John Kapoor, the company's founder, resigned from the company and its board of directors in 2017, after being arrested on charges that he allegedly bribed physicians to prescribe a fentanyl-based cancer pain drug.
Trade or Target
Insys could emerge as a takeout candidate and would be a good fit with AbbVie (ABBV) since it make some similar drugs, he said.
GW Pharmaceuticals was a volatile stock in 2017 and should be viewed as "more of a trade than an investment," Spatafora said. "They could get bought out unless the company develops more efficient drugs. At this price, I would be taking a profit."

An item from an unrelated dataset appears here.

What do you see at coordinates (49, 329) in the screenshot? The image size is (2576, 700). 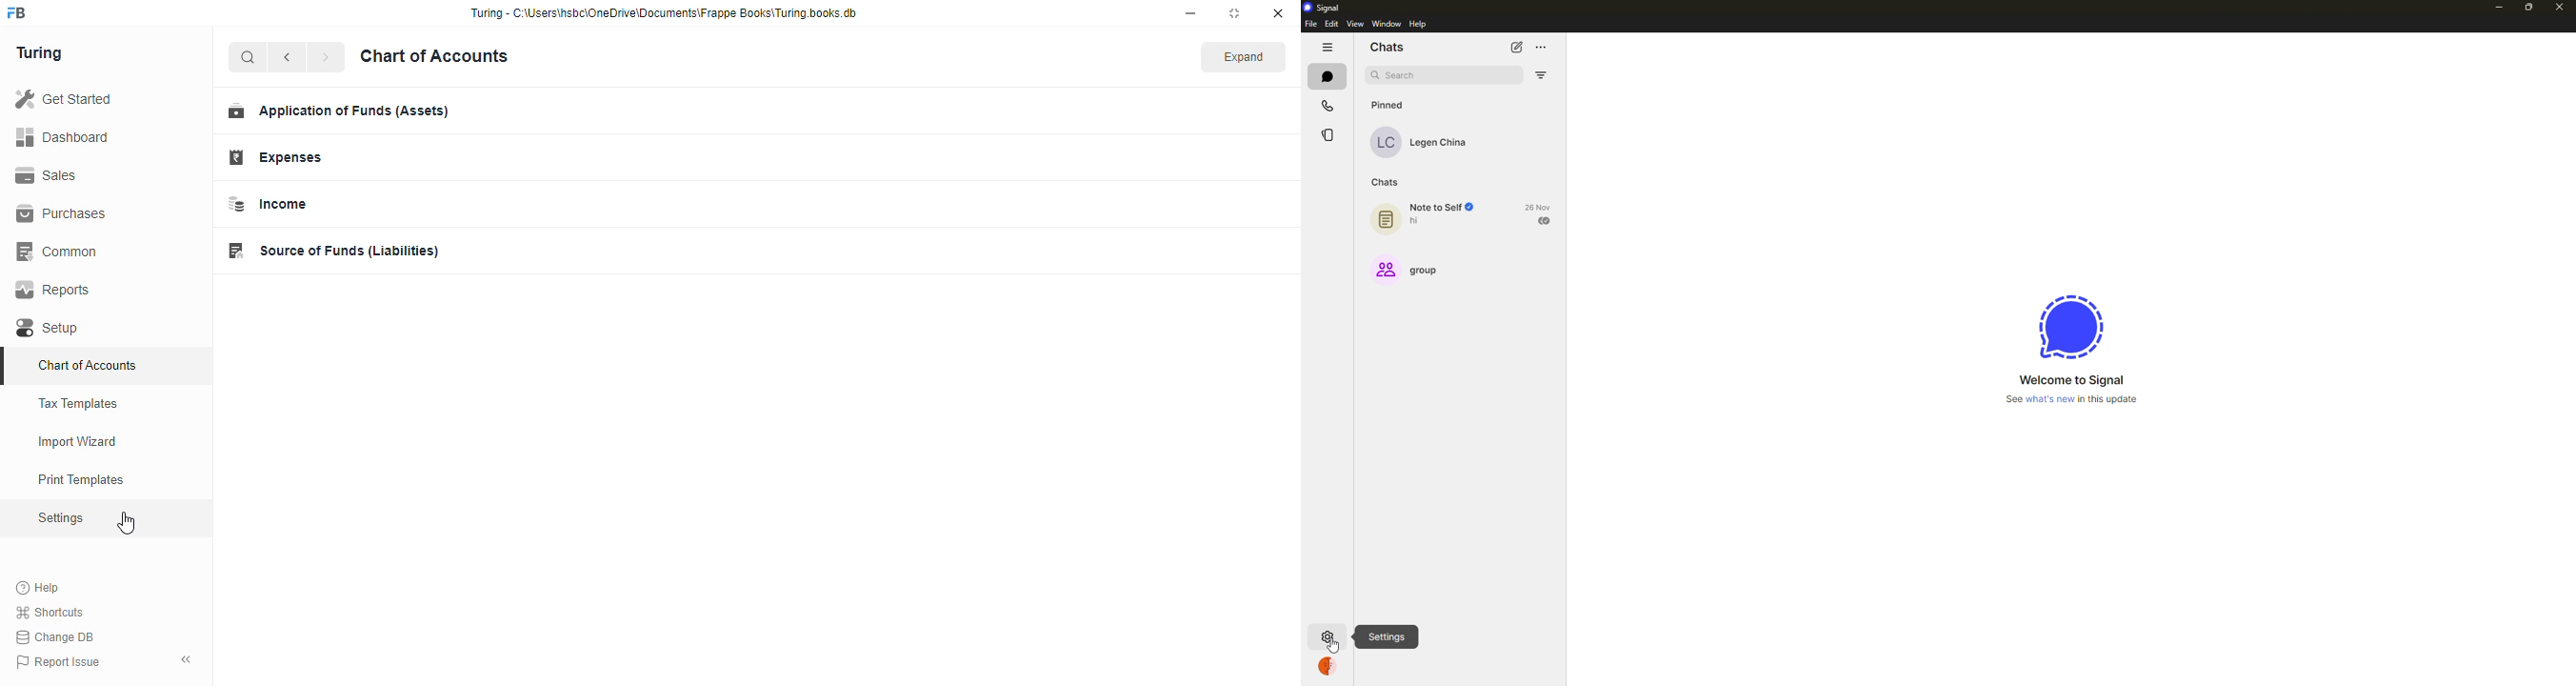 I see `setup` at bounding box center [49, 329].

GW Pharmaceuticals is an attractive biotech stock because early in December, Goldman Sachs upgraded the company to a buy and raised the price target to $174, said Michael Berger, founder of Technical420, a Miami-based company that conducts research on cannabis stocks.
"The company has several catalysts for growth and we continue to view GW as an acquisition target," he said. "GW has an attractive valuation, a deep pipeline of products that are in advanced stages of FDA testing and a significantly stronger balance sheet after a $225 million raise. We are bullish on the company's execution strategy and are favorable on its growth prospects."